I am trying to rent studio in Netherlands now, and I saw in some posts that Minimum rental period 12 months, I don't know my job conditions, may be I have to change the city, How this point in contract will Obligate me to continue renting the studio and what if i want to move to another studio or apartment.
In the randstad (the most populous part of the country), most properties will be rented out within days of being put on the market (certainly if you are talking about small-to-medium size, affordable housing, demand for larger units is a bit weaker, which gives you some leverage). So it's basically a landlord's market, they are in a position to ask a lot (within the law).
For example, it's not untypical for a flat to have a single viewing session with many prospective tenants, each of them expected to submit an application the next day if they are interested. And this application should include some proof of your income for the last three months, a certificate from your employer, etc.
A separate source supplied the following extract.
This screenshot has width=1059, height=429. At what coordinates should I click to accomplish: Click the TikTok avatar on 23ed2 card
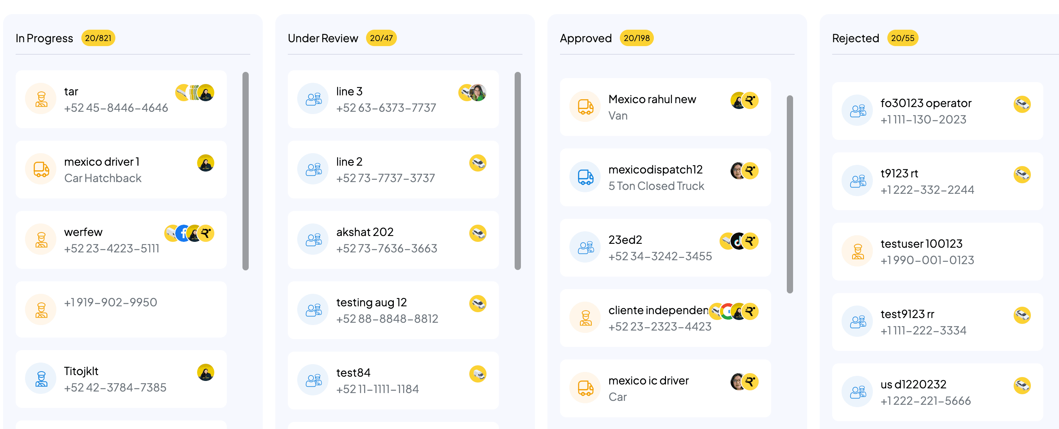tap(738, 241)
The landlord or their representative won't plan around your schedule, wait for you to make a decision or gather all the papers, they will just give the flat to whoever is first and/or have several to choose from.
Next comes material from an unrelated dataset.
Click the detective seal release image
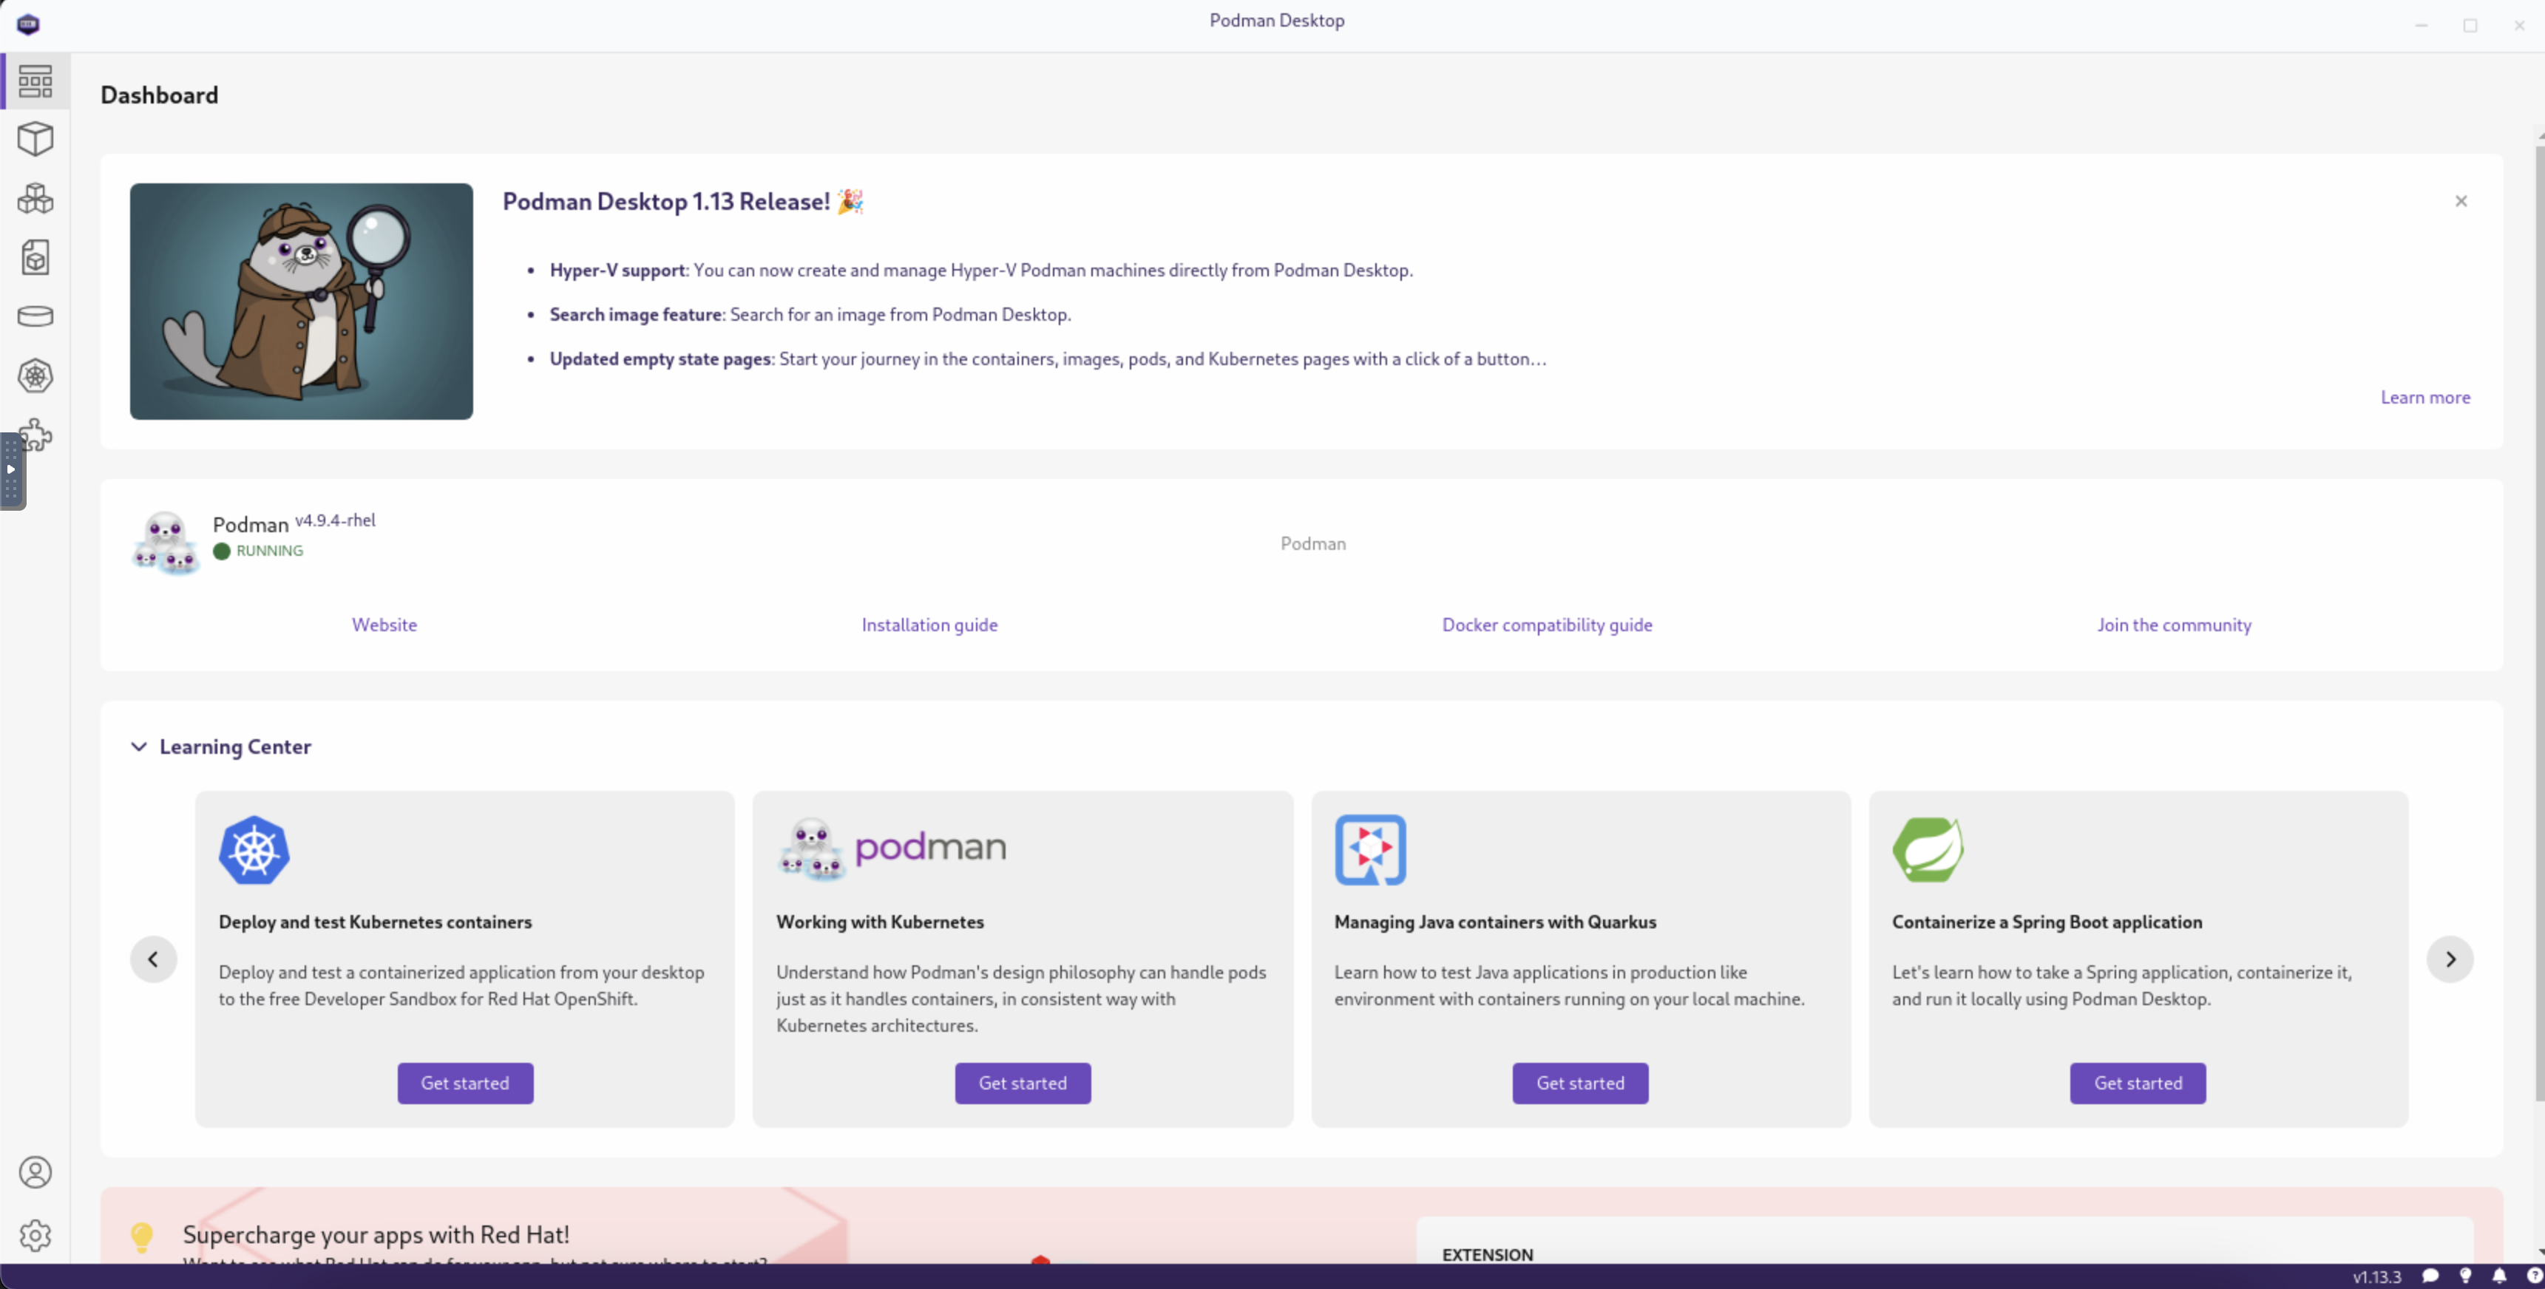The height and width of the screenshot is (1289, 2545). point(301,301)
That's why having a short-term contract or uncertainty about the stability of your professional situation is more likely to prompt a landlord not to rent to you at all rather than convince him to be more lenient. After all, chances are that someone else with a more stable situation is also interested in renting the flat. At best, you might be able to rent it anyway, with the one-year clause very much included in the contract and an extra guarantor or a larger deposit to reassure the landlord that he will get his money if you decide to move out or become penniless before the term.
But there is no financial “penalty” for renting another flat and usually no obligation to live in the property, your main obligation is to pay the rent every month.
Finding a new tenant is a time-consuming procedure, with the risk of the gap where you get no money but still have costs. It's obvious the landlords are interested in finding long-term tenant rather then short-term ones. It doesn't matter for landlord that it is inconvenient for you as long as he can find other tenant that will accept long-term lease.
This marks the difference between the market of the tenant and the market of the landlord. Netherlands, as many other Western European countries, is the market of the landlord and therefore the convenience of the landlord has the higher ground.
But normally, you can end lease at any time, as long as you can find the next tenant that will accept the same agreement. For example, if your one-year rental ends in December 2016, and you find the next tenant that will accept one-year rental until July 2017, there's no need for landlord to object.
Of course, even on the landlord market not all landlords are so picky. You can search for short-term rentals or negotiate the deal, but expect to find an offer that is somehow 'worse' (either lower standard, bad location, or more expensive) than the 'regular' ones.